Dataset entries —
= = =

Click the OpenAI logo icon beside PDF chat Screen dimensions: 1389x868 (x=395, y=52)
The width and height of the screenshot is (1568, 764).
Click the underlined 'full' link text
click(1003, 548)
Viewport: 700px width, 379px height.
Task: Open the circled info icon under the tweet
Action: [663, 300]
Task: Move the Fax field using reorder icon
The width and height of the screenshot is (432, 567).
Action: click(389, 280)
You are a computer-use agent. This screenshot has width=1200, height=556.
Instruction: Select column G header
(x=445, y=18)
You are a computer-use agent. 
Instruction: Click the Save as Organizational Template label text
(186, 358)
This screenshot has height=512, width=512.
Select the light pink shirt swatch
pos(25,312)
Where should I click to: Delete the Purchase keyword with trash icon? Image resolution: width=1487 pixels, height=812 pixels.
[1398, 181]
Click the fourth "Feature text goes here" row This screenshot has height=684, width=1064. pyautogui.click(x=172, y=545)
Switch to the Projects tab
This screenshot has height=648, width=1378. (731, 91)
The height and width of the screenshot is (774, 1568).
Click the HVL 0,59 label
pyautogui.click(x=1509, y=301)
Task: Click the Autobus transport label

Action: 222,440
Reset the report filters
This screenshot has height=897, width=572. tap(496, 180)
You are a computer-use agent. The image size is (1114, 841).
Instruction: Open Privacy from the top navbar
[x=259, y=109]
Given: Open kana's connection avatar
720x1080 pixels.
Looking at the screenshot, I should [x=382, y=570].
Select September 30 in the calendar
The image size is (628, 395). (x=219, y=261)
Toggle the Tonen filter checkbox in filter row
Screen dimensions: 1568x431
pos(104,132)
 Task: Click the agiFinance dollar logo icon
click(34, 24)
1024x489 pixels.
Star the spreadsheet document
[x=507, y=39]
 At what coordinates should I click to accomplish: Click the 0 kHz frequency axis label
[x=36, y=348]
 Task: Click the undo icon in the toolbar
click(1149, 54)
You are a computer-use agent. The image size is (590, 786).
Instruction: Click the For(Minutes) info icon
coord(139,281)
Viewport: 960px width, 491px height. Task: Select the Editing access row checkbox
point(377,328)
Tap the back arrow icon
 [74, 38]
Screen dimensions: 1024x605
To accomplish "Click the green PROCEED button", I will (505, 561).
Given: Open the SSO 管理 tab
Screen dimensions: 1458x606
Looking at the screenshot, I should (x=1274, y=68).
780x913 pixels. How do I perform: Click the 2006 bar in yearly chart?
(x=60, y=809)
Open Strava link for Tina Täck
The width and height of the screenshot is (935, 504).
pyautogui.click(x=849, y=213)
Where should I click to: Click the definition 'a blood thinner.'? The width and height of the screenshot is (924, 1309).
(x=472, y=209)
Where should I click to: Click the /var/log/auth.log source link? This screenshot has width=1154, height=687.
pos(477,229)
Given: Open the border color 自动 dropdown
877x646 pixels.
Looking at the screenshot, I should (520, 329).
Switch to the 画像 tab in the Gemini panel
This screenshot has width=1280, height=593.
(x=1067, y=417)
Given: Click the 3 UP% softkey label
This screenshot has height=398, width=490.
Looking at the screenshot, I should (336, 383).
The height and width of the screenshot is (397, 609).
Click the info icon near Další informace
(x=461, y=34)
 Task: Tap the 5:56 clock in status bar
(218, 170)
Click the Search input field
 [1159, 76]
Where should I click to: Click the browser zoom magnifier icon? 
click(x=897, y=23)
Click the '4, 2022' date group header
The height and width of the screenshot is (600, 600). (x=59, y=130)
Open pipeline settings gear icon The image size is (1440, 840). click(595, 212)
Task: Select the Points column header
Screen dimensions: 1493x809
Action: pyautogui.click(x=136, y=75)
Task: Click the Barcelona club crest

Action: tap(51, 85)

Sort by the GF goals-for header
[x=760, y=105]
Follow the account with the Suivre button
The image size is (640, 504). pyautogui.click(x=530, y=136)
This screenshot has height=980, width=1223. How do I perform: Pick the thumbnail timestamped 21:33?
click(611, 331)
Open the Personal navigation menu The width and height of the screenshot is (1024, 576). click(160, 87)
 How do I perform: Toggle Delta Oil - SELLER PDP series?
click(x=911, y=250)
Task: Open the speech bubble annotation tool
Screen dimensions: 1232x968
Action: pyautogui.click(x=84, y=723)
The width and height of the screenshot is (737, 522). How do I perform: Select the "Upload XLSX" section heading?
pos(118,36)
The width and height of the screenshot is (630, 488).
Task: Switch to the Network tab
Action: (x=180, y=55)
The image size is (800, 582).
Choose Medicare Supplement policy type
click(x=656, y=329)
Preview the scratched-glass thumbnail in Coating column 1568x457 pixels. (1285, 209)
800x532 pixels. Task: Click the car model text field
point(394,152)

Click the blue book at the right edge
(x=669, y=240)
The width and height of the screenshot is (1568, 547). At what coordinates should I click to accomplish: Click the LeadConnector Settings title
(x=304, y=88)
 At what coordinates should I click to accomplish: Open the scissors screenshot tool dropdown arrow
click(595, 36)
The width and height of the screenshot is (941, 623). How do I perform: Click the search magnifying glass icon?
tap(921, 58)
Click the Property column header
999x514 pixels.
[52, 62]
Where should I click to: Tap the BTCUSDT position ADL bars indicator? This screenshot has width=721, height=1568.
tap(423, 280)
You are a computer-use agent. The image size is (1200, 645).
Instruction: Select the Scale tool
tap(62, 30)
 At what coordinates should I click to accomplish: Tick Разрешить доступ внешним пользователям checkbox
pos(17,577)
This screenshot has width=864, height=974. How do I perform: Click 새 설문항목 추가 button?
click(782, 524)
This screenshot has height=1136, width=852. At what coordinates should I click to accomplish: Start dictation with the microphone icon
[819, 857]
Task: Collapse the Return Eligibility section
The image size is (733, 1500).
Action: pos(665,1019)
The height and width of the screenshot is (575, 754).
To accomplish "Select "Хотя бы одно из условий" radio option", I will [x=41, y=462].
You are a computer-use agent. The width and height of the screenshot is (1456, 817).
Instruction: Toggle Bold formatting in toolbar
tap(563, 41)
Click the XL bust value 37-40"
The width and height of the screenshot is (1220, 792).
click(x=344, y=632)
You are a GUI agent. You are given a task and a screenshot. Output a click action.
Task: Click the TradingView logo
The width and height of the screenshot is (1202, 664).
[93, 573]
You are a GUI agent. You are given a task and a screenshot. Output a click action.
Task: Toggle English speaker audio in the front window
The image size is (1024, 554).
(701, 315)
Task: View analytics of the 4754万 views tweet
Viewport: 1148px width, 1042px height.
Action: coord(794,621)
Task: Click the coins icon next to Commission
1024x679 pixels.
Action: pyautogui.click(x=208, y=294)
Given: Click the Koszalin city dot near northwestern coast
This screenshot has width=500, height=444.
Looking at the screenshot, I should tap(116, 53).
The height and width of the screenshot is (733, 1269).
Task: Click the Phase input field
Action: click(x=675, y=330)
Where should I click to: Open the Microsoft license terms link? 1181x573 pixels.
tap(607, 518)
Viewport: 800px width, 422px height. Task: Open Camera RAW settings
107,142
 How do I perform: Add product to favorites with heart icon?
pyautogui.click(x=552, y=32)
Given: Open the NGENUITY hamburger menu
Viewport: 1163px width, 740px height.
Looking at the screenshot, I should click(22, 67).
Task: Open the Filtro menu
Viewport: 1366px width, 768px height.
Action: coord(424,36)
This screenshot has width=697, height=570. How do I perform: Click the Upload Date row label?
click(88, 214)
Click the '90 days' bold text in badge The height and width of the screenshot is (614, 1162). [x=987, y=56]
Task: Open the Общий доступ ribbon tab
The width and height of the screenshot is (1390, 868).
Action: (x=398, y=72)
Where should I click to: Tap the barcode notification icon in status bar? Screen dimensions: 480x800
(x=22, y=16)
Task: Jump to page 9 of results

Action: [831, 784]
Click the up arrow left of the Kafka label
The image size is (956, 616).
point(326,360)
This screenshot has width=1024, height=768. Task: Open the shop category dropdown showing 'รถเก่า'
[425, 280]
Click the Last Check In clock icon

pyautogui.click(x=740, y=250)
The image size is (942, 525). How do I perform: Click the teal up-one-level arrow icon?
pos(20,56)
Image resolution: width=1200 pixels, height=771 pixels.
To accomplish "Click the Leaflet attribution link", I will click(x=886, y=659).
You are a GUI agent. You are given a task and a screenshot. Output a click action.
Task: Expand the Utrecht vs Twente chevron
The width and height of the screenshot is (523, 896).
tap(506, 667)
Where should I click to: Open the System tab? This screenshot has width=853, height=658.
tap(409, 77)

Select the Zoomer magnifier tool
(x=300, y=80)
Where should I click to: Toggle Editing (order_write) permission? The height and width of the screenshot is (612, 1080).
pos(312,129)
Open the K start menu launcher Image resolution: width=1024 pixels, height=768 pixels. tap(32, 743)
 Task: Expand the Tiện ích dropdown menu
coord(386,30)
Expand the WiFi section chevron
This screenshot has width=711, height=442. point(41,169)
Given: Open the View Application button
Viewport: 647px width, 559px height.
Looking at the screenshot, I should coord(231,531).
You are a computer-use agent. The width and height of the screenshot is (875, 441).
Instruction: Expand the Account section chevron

= = =

How to complete this task — Read the data above. Pull out each line in which the string "agent" appears.

Reply —
You are a computer-use agent. This screenshot has width=1200, height=556.
You are a computer-use agent. 
You are a computer-use agent. The image size is (1114, 841).
You are a computer-use agent. The image size is (590, 786).
You are a computer-use agent. The image size is (1200, 645).
You are a computer-use agent. The width and height of the screenshot is (1456, 817).
You are a GUI agent. You are given a task and a screenshot. Output a click action.
You are a GUI agent. You are given a task and a screenshot. Output a click action.
You are a GUI agent. You are given a task and a screenshot. Output a click action.
You are a computer-use agent. The width and height of the screenshot is (875, 441).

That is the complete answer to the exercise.